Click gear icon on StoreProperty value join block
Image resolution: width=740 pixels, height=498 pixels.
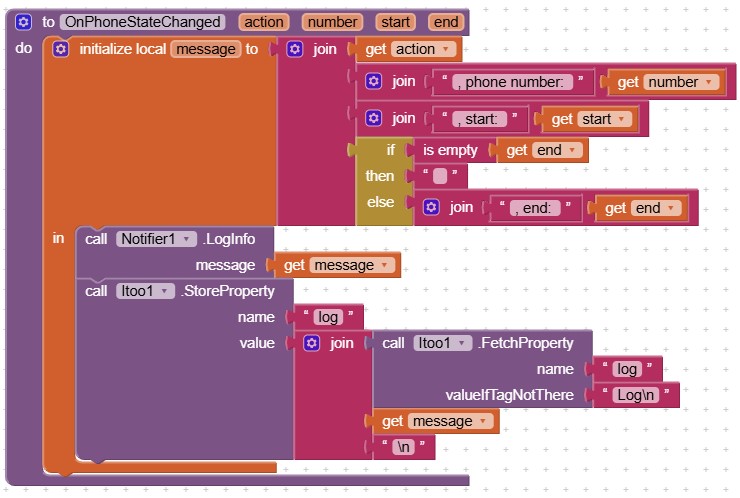(311, 343)
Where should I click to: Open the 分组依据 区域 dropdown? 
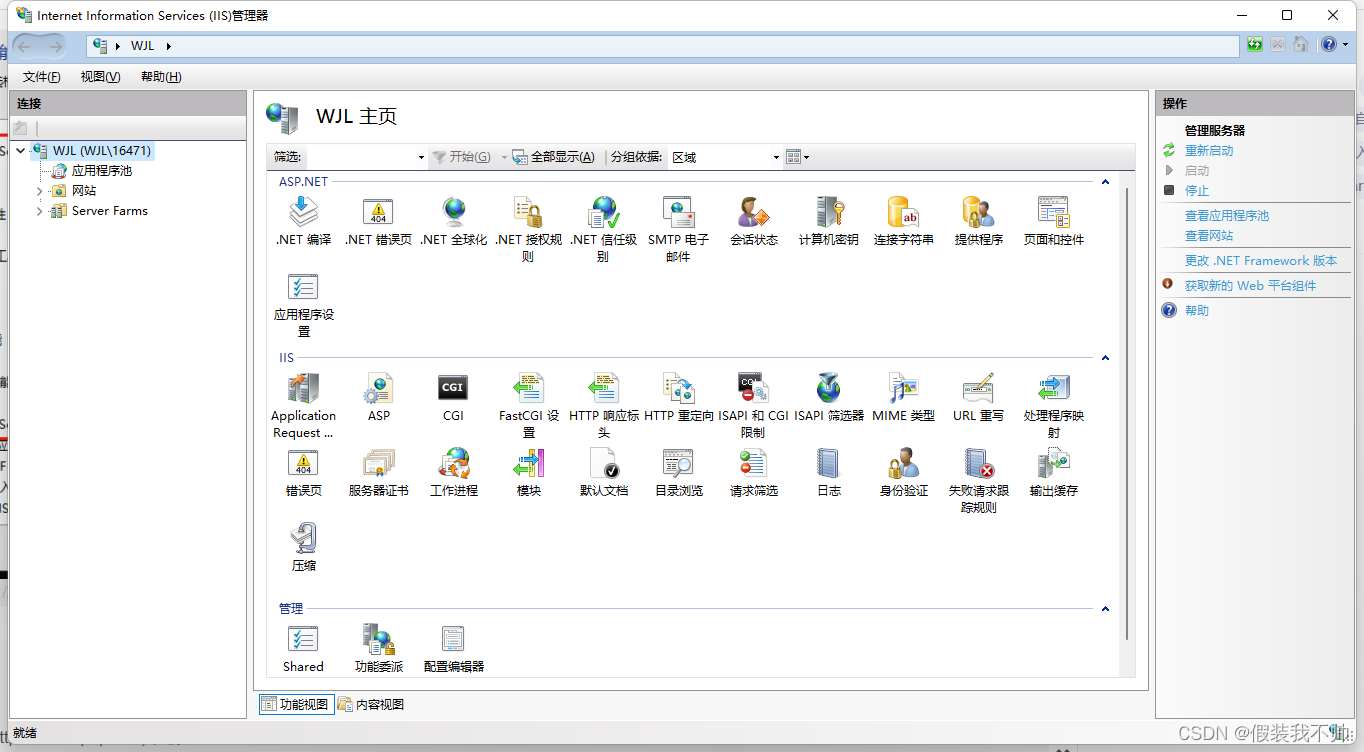(776, 156)
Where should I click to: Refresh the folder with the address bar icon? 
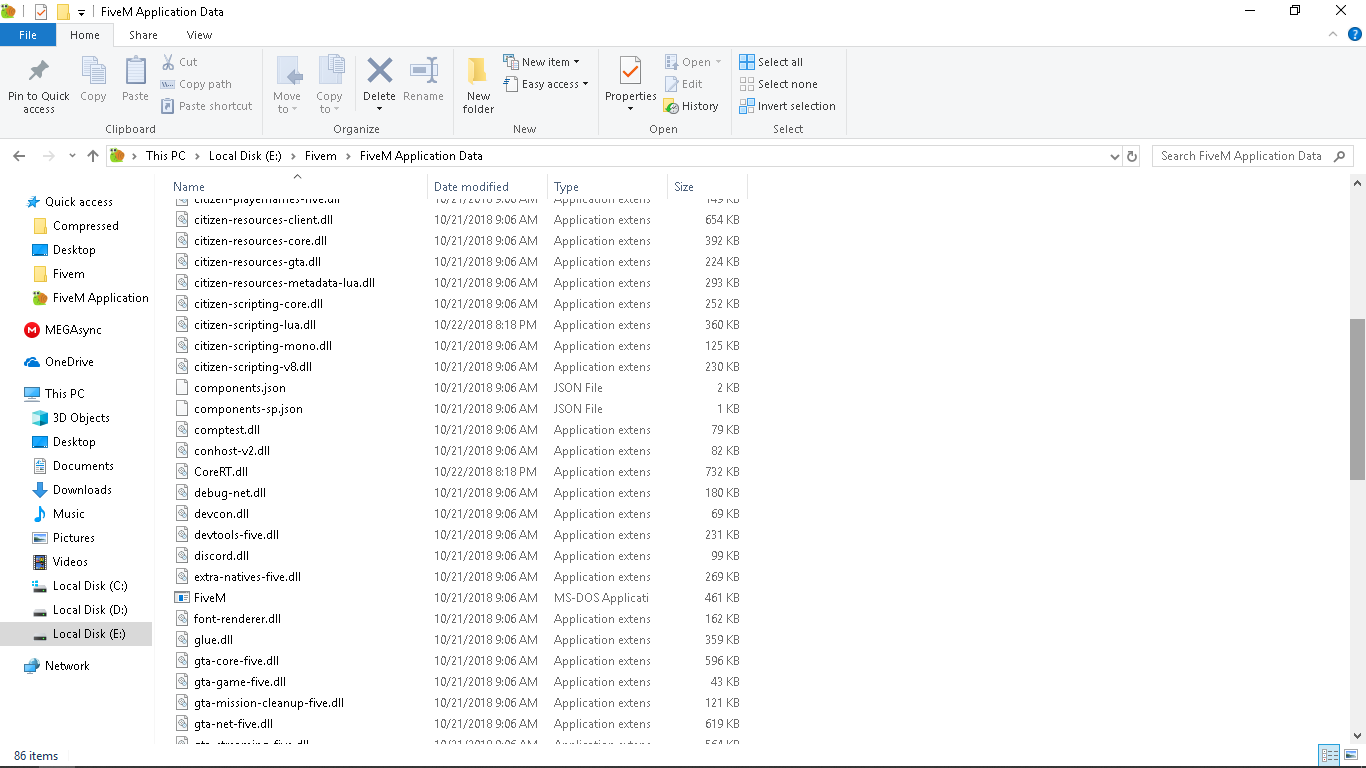[1132, 156]
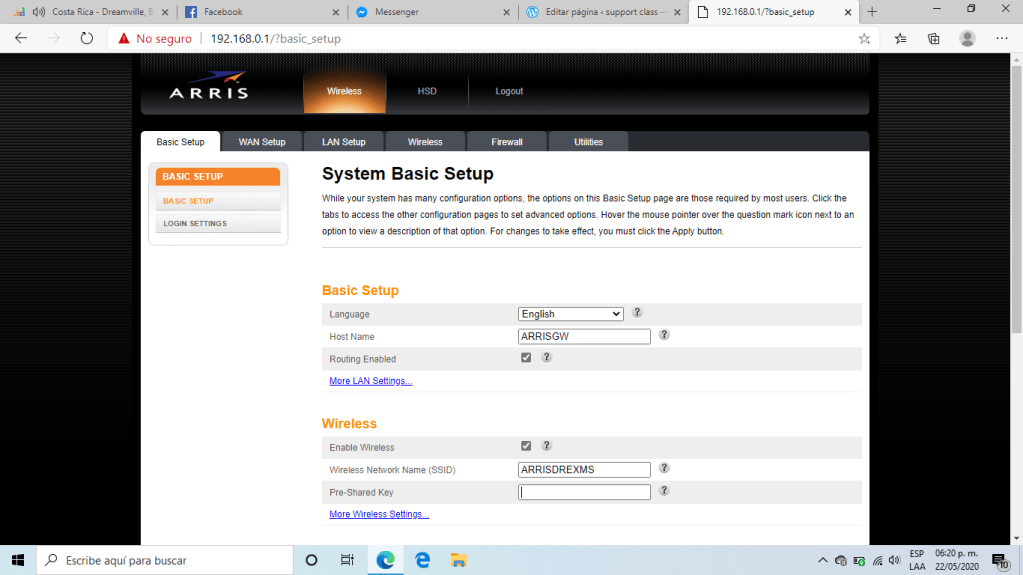Open the More LAN Settings link
The height and width of the screenshot is (575, 1023).
pos(370,381)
* * *
# Exercise description
Convert the listing into a JSON list of strings, one string per line with blank lines dropped, starting at the line that contains "Where should I click to: Refresh" and ending at the end of the listing. Leave out the pictures.

# Response to the task
[
  "Where should I click to: Refresh the folder with the address bar icon? ",
  "[1132, 156]",
  "Open the More LAN Settings link",
  "The height and width of the screenshot is (575, 1023).",
  "pos(370,381)"
]